Panama Papers: Document Leak Reveals Details Of Offshore Financial System
The International Consortium of Investigative Journalists (ICIJ) produced another substantial report on troubling offshore financial activities. The ICIJ previously broke a major story on how Swiss-based bank HSBC helped dictators, arms dealers and others launder and hide money. Now, ICIJ is reporting offshore holdings of current and former world leaders, called the Panama Papers.
The records, totaling 11.5 million documents, reportedly “shows how a global industry of law firms and big banks sells financial secrecy to politicians, fraudsters and drug traffickers as well as billionaires, celebrities and sports stars.” The banks and law firms help their clients hide wealth from local tax and regulatory authorities, in many cases violating both the spirit and letter of the law.
The leaked records come from a Panama-based law firm called Mossack Fonseca, which is, according to ICIJ, one of the leading firms in the world when it comes to creating shell companies and corporate structures that can be used to hide ownership of assets.

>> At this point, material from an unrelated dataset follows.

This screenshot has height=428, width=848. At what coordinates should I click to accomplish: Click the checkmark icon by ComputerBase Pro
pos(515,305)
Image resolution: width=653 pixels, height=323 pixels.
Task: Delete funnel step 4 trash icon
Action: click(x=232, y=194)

The current world leaders involved in the scheme include Ukrainian President Petro Poroshenko, Icelandic Prime Minister Sigmundur Gunnlaugsson, Pakistani Prime Minister Nawaz Sharif and Saudi Arabian King Salman bin Abdulaziz Al Saud. Other figures involved in the scheme are reportedly connected to British Prime Minister David Cameron, Russian President Vladimir Putin, and Azerbaijani President Ilham Aliyev.
The ICIJ claims that, in all, 12 current and former world leaders as well as 128 other politicians from around the world are involved in the schemes.
One of the questions that remains is how much of this activity is legal. The leaked records cover decades of financial activity but many offshore financial services are legal. Where the ICIJ raises issues of legality is on whether information was fully disclosed or proper. ICIJ reports that in many cases, information was hidden and manipulated through disguising transactions and backdating documents.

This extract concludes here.